[jira] Issue Comment Edited: (JENA-41) Different policy for concurrency access in TDB supporting a single writer and multiple readers

Stephen Allen (JIRA) Thu, 17 Mar 2011 10:22:57 -0700

    [ 
https://issues.apache.org/jira/browse/JENA-41?page=com.atlassian.jira.plugin.system.issuetabpanels:comment-tabpanel&focusedCommentId=13008009#comment-13008009
 ]


Stephen Allen edited comment on JENA-41 at 3/17/11 5:20 PM:
------------------------------------------------------------

I have been working on adding transactions to Parliament (using a WAL for 
durability but with MVCC to provide nonblocking readers).  I've been thinking 
about the interface between ARQ and graph stores and have attached some code 
and interfaces I have come up with.

I see two main ways to modify the DatasetGraph interface to provide 
transactions.

1)  Add explicit transaction support to the interface (see 
TransactionalDataGraph.java).  This means breaking interface changes or a 
second codepath to deal with these new DataGraphs.  But it has the benefit of 
cleaner syntax if a single thread is using more than one transaction (some uses 
for this capability would be: a) eliminate memory/disk buffers in the SPARQL 
Update code by obtaining sequential transactions for stores that supported 
snapshot isolation; b) simplify transaction handling if queries were changed 
not to run on a single thread (either parallel execution or NIO-style 
asynchronous execution).  See [1] for sample usage with multiple transactions.

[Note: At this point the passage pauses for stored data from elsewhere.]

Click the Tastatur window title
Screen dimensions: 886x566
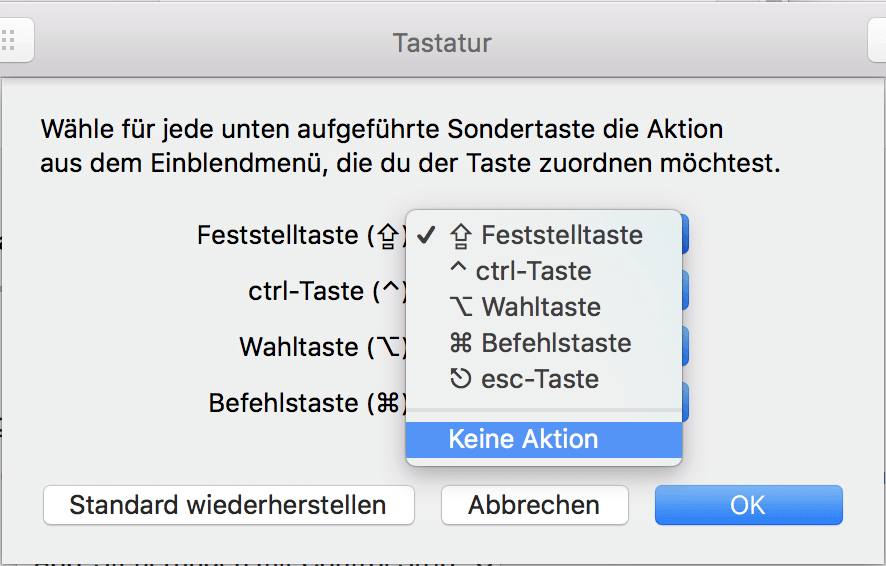442,43
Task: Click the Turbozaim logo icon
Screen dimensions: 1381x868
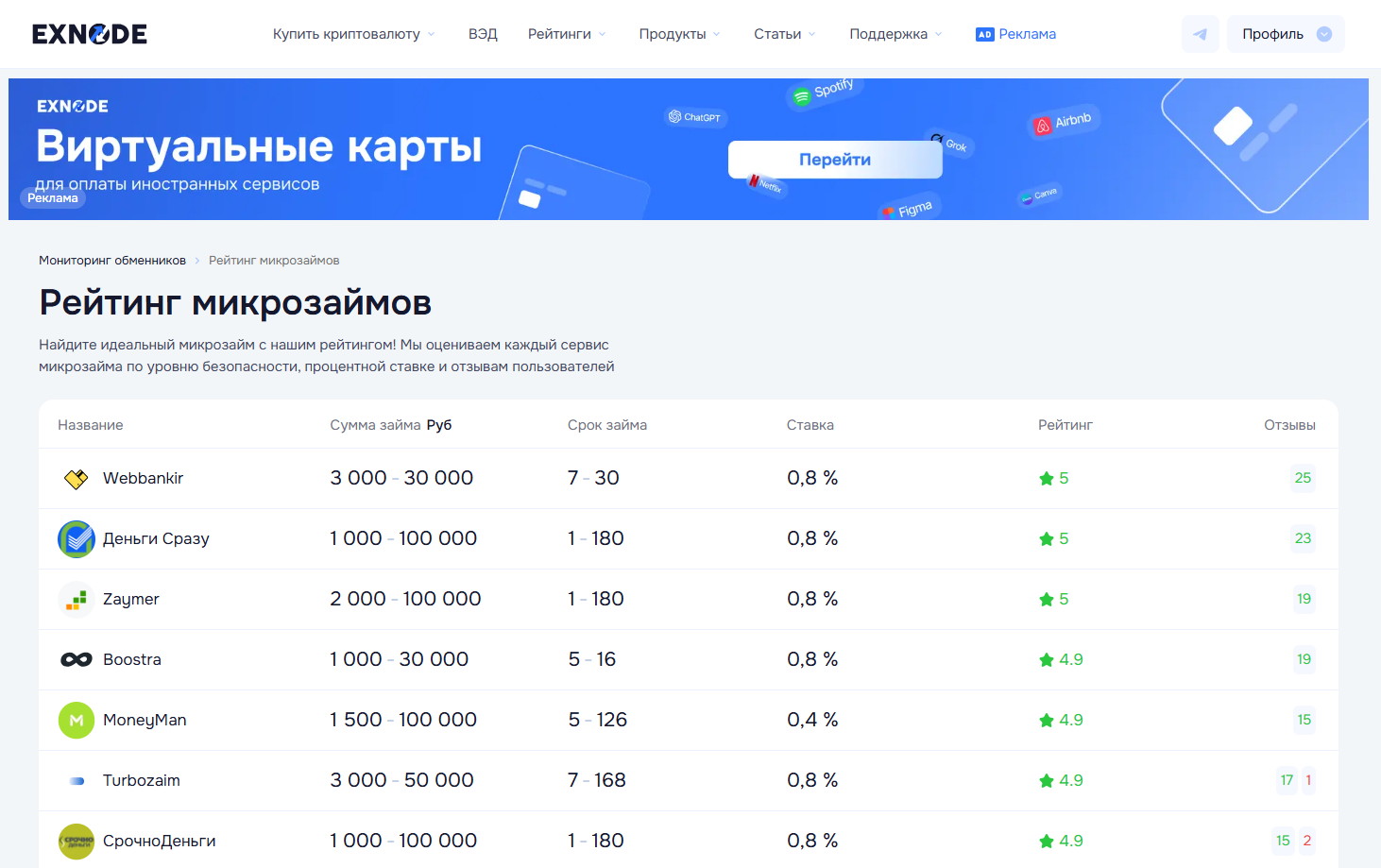Action: [x=76, y=781]
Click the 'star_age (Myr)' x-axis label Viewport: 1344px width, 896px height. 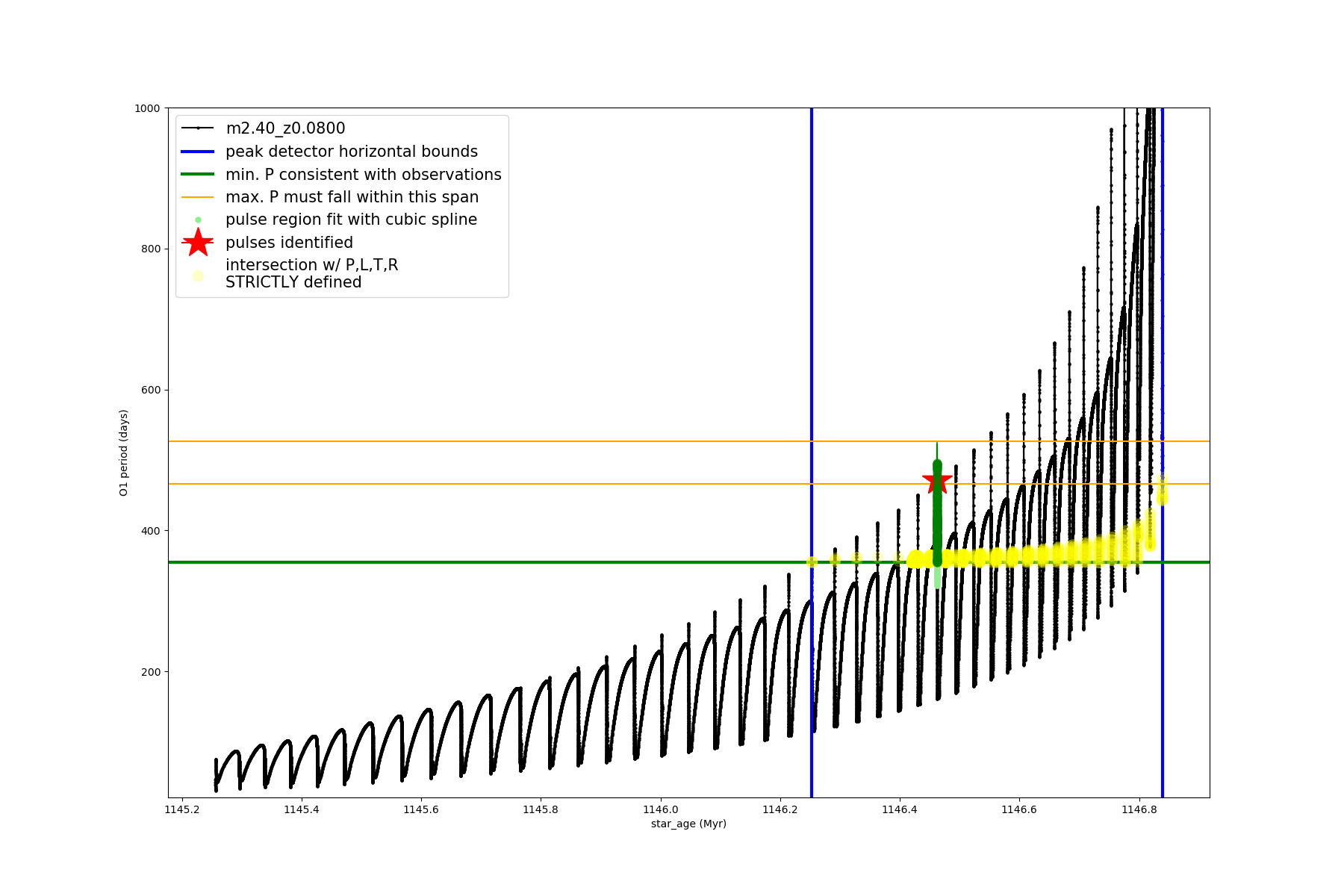click(688, 824)
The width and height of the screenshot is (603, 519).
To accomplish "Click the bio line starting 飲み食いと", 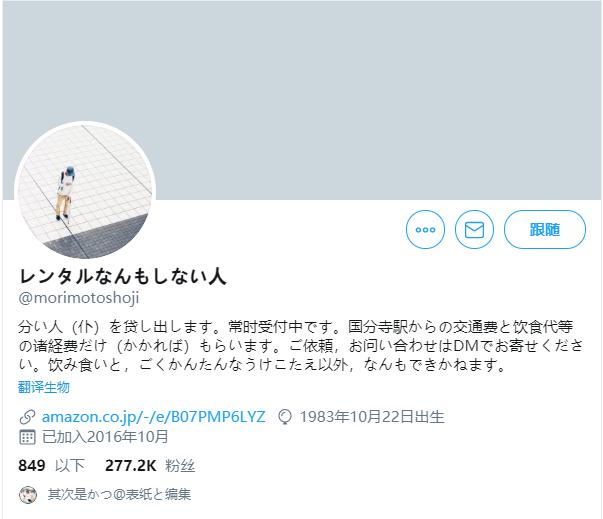I will (275, 365).
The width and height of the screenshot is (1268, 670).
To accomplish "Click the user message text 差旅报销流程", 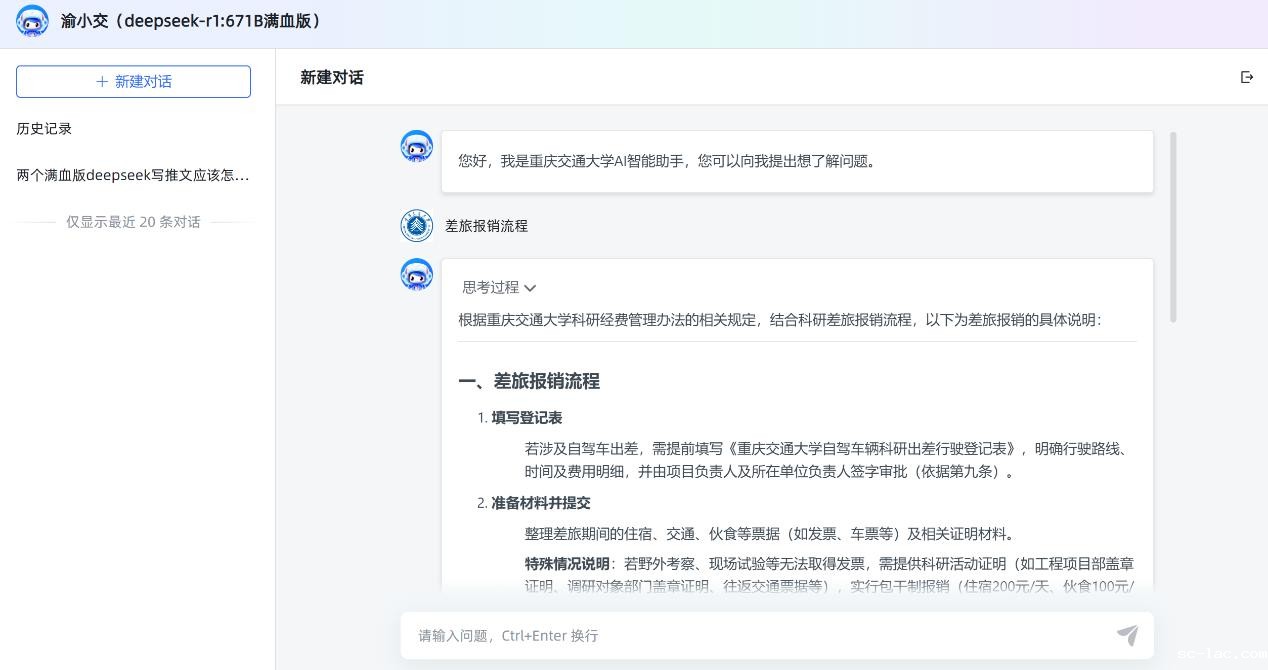I will [x=486, y=226].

2)  Tie transaction information to the current thread (see 
TransactionHandler.java).  This works well with the current ARQ query execution 
but becomes more unwieldy when working with multiple transactions on a single 
thread.  See [2] for example usage.



[1] 
   public void MultipleTransactions1()
    {
        TransactionalDatasetGraph tdsg = ...
        Quad quadToAdd = ...
        
        // Omitted error handling for clarity

        // A read-only transaction
        Transaction t1 = 
tdsg.getTransactionManager().begin(IsolationLevel.SERIALIZABLE, 
AccessMode.READ_ONLY);
        
        // A read-write transaction
        Transaction t2 = 
tdsg.getTransactionManager().begin(IsolationLevel.SERIALIZABLE, 
AccessMode.READ_WRITE);
        
        System.out.println("t1.size()= " + tdsg.size(t1));
        
        System.out.println("Adding statement in t2");
        tdsg.add(quadToAdd, t2);
        System.out.println("t2.size()= " + tdsg.size(t1));
        t2.commit();
        
        System.out.println("t1.size()= " + tdsg.size(t1));
        t1.commit();
        
        // Output
        // ------
        // t1.size()= 0
        // Adding statement in t2
        // t2.size()= 1
        // t1.size()= 0
    }

[2] 
   public void MultipleTransactions2()
    {
        // Error handling omitted for clarity
        
        DatasetGraph dsg = ...
        Quad quadToAdd = ...
        
        TransactionHandler th = dsg.getTransactionHandler();
        
        // A read-only transaction
        th.begin(IsolationLevel.SERIALIZABLE, AccessMode.READ_ONLY);
        TransactionHandle t1 = th.suspend();
        
        // A read-write transaction
        th.begin(IsolationLevel.SERIALIZABLE, AccessMode.READ_WRITE);
        TransactionHandle t2 = th.suspend();
        
        th.resume(t1);
        System.out.println("t1.size()= " + dsg.size());
        
        t1 = th.suspend();
        th.resume(t2);
        System.out.println("Adding statement in t2");
        dsg.add(quadToAdd);
        System.out.println("t2.size()= " + dsg.size());
        th.commit();
        
        th.resume(t1);
        System.out.println("t1.size()= " + dsg.size());
        th.commit();
        
        // Output
        // ------
        // t1.size()= 0
        // Adding statement in t2
        // t2.size()= 1
        // t1.size()= 0
    }


 

      was (Author: sallen):
    I have been working on adding transactions to Parliament (using a WAL for 
durability but with MVCC to provide nonblocking readers).  I've been thinking 
about the interface between ARQ and graph stores and have attached some code 
and interfaces I have come up with.

I see two main ways to modify the DatasetGraph interface to provide 
transactions.

1)  Add explicit transaction support to the interface (see 
TransactionalDataGraph.java).  This means breaking interface changes or a 
second codepath to deal with these new DataGraphs.  But it has the benefit of 
cleaner syntax if a single thread is using more than one transaction (some uses 
for this capability would be: a) eliminate memory/disk buffers in the SPARQL 
Update code by obtaining sequential transactions for stores that supported 
snapshot isolation; b) simplify transaction handling if queries were changed 
not to run on a single thread (either parallel execution or NIO-style 
asynchronous execution).  See [1] for sample usage with multiple transactions.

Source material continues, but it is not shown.